Hi Vivian,
you're lucky -- there's a method for that! Almost...
>>> t = Tree('(ROOT (S (NP (PRP They)) (VP (VBD said) (SBAR (S (NP (NNP John)) (VP (VBD married) (NP (NNP Marry) (JJ last) (NNS month))))))))')
>>> t.leaves()
['They', 'said', 'John', 'married', 'Marry', 'last', 'month']
>>> t.leaves()[2:5]
['John', 'married', 'Marry']
>>> pos = t.treeposition_spanning_leaves(2,5)
>>> pos
(0, 1, 1, 0)
>>> t[pos]
Tree('S', [Tree('NP', [Tree('NNP', ['John'])]), Tree('VP', [Tree('VBD', ['married']), Tree('NP', [Tree('NNP', ['Marry']), Tree('JJ', ['last']), Tree('NNS', ['month'])])])])
>>> t[pos].leaves()
['John', 'married', 'Marry', 'last', 'month']
So, what .treeposition_spanning_leaves() gives you is the smallest subtree that covers your substring.
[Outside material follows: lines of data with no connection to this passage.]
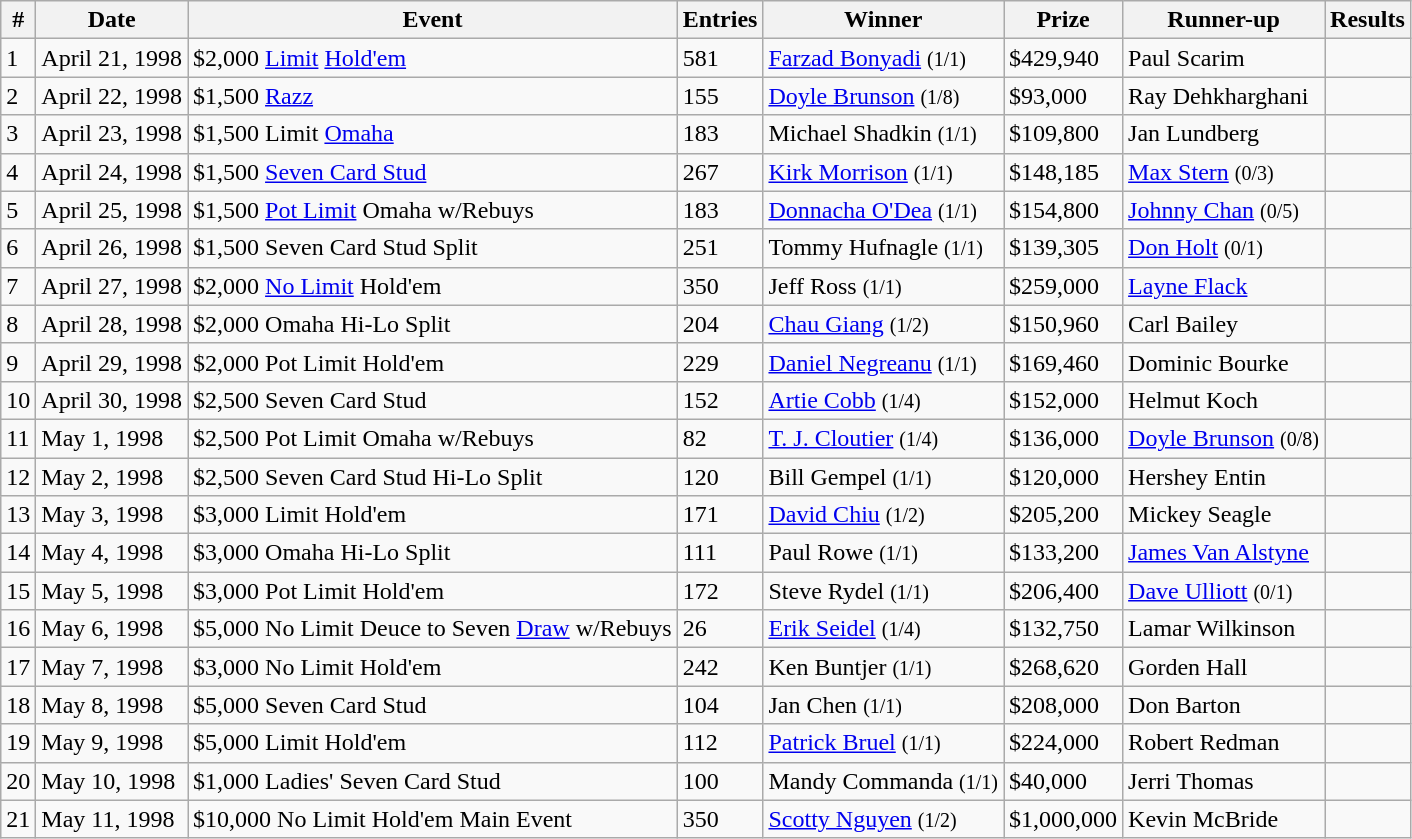
$150,960 (1064, 324)
Daniel Negreanu (1/1) (884, 362)
104 (720, 705)
Robert Redman (1224, 743)
13 (18, 515)
171 (720, 515)
May 5, 1998 (112, 591)
20 (18, 781)
$205,200 (1064, 515)
May 11, 1998 (112, 819)
$3,000 No Limit Hold'em (433, 667)
Tommy Hufnagle (1/1) (884, 248)
18 (18, 705)
$2,000 Limit Hold'em (433, 58)
Michael Shadkin (1/1) (884, 134)
Chau Giang (1/2) (884, 324)
Prize (1064, 20)
$169,460 (1064, 362)
# (18, 20)
May 1, 1998 (112, 438)
229 (720, 362)
$2,500 Pot Limit Omaha w/Rebuys (433, 438)
James Van Alstyne (1224, 553)
Dave Ulliott (0/1) (1224, 591)
April 25, 1998 (112, 210)
Gorden Hall (1224, 667)
$120,000 (1064, 477)
$1,000,000 (1064, 819)
Layne Flack (1224, 286)
May 7, 1998 (112, 667)
Don Barton (1224, 705)
$10,000 No Limit Hold'em Main Event (433, 819)
May 3, 1998 (112, 515)
Erik Seidel (1/4) (884, 629)
Donnacha O'Dea (1/1) (884, 210)
$93,000 (1064, 96)
581 (720, 58)
$2,000 Pot Limit Hold'em (433, 362)
Bill Gempel (1/1) (884, 477)
1 (18, 58)
$224,000 (1064, 743)
$152,000 (1064, 400)
$268,620 (1064, 667)
Mandy Commanda (1/1) (884, 781)
Johnny Chan (0/5) (1224, 210)
$148,185 (1064, 172)
May 10, 1998 (112, 781)
6 (18, 248)
$5,000 Limit Hold'em (433, 743)
Doyle Brunson (0/8) (1224, 438)
Lamar Wilkinson (1224, 629)
204 (720, 324)
19 (18, 743)
David Chiu (1/2) (884, 515)
$5,000 No Limit Deuce to Seven Draw w/Rebuys (433, 629)
Winner (884, 20)
Helmut Koch (1224, 400)
April 22, 1998 (112, 96)
Jerri Thomas (1224, 781)
$2,000 No Limit Hold'em (433, 286)
May 8, 1998 (112, 705)
Doyle Brunson (1/8) (884, 96)
$259,000 (1064, 286)
$3,000 Omaha Hi-Lo Split (433, 553)
$2,500 Seven Card Stud Hi-Lo Split (433, 477)
Don Holt (0/1) (1224, 248)
Jeff Ross (1/1) (884, 286)
April 26, 1998 (112, 248)
17 (18, 667)
$3,000 Pot Limit Hold'em (433, 591)
Jan Chen (1/1) (884, 705)
$1,500 Seven Card Stud Split (433, 248)
April 29, 1998 (112, 362)
9 (18, 362)
$154,800 (1064, 210)
172 (720, 591)
267 (720, 172)
7 (18, 286)
10 (18, 400)
Patrick Bruel (1/1) (884, 743)
$2,500 Seven Card Stud (433, 400)
Mickey Seagle (1224, 515)
Kevin McBride (1224, 819)
$208,000 (1064, 705)
May 9, 1998 (112, 743)
$1,500 Seven Card Stud (433, 172)
16 (18, 629)
Artie Cobb (1/4) (884, 400)
$1,500 Razz (433, 96)
12 (18, 477)
$5,000 Seven Card Stud (433, 705)
$136,000 (1064, 438)
Date (112, 20)
$2,000 Omaha Hi-Lo Split (433, 324)
100 (720, 781)
Ray Dehkharghani (1224, 96)
$139,305 (1064, 248)
2 (18, 96)
April 21, 1998 (112, 58)
April 23, 1998 (112, 134)
Ken Buntjer (1/1) (884, 667)
120 (720, 477)
8 (18, 324)
3 (18, 134)
Carl Bailey (1224, 324)
$3,000 Limit Hold'em (433, 515)
Kirk Morrison (1/1) (884, 172)
112 (720, 743)
242 (720, 667)
15 (18, 591)
$206,400 (1064, 591)
$1,000 Ladies' Seven Card Stud (433, 781)
26 (720, 629)
$109,800 (1064, 134)
May 2, 1998 (112, 477)
Entries (720, 20)
14 (18, 553)
11 (18, 438)
Hershey Entin (1224, 477)
Dominic Bourke (1224, 362)
21 (18, 819)
$429,940 (1064, 58)
Paul Rowe (1/1) (884, 553)
82 (720, 438)
T. J. Cloutier (1/4) (884, 438)
Max Stern (0/3) (1224, 172)
Paul Scarim (1224, 58)
Results (1368, 20)
Runner-up (1224, 20)
Farzad Bonyadi (1/1) (884, 58)
April 28, 1998 (112, 324)
April 30, 1998 (112, 400)
5 (18, 210)
$1,500 Limit Omaha (433, 134)
Jan Lundberg (1224, 134)
155 (720, 96)
Event (433, 20)
April 27, 1998 (112, 286)
251 (720, 248)
4 (18, 172)
May 4, 1998 (112, 553)
Scotty Nguyen (1/2) (884, 819)
April 24, 1998 (112, 172)
Steve Rydel (1/1) (884, 591)
$132,750 (1064, 629)
May 6, 1998 (112, 629)
111 (720, 553)
$1,500 Pot Limit Omaha w/Rebuys (433, 210)
152 (720, 400)
$133,200 (1064, 553)
$40,000 (1064, 781)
But it doesn't prune any branches from that subtree, and since "last month" is in that subtree, it's still there.
To prune away "last month", you can take one word at the time, like this:
>>> t.leaves()[4]
'Marry'
>>> t.leaves()[5]
'last'
>>> t.leaf_treeposition(4)
(0, 1, 1, 0, 1, 1, 0, 0)
>>> t.leaf_treeposition(5)
(0, 1, 1, 0, 1, 1, 1, 0)
Find the node position where these two differ, i.e., (0, 1, 1, 0, 1, 1, 1), and remove that node:
>>> print t
(ROOT
(S
(NP (PRP They))
(VP
(VBD said)
(SBAR
(S
(NP (NNP John))
(VP (VBD married) (NP (NNP Marry) (JJ last) (NNS Month))))))))
>>> del t[(0, 1, 1, 0, 1, 1, 1)]
>>> print t
(ROOT
(S
(NP (PRP They))
(VP
(VBD said)
(SBAR
(S
(NP (NNP John))
(VP (VBD married) (NP (NNP Marry) (NNS Month))))))))
Repeat until the tree is pruned. When doing this on the left side, the index of your substring decreases every time you remove a node. You can solve this by counting from the right instead. I.e.:
>>> t.leaves()[-5]
'said'
>>> t.leaves()[-4]
'John'
>>> t.leaf_treeposition(len(t.leaves())-5)
(0, 1, 0, 0)
>>> t[0, 1, 0, 0]
'said'
>>> t.leaf_treeposition(len(t.leaves())-4)
(0, 1, 1, 0, 0, 0, 0)
>>> t[0, 1, 1, 0, 0, 0, 0]
'John'
Best is probably to start with .treeposition_spanning_leaves() to get the minimal subtree and then start pruning that one. Also, note that NLTK trees are mutable, which means that when you remove nodes, the original tree is also affected. If you don't want that you should use t.copy(deep=True) before you start pruning.
Good luck!
/Peter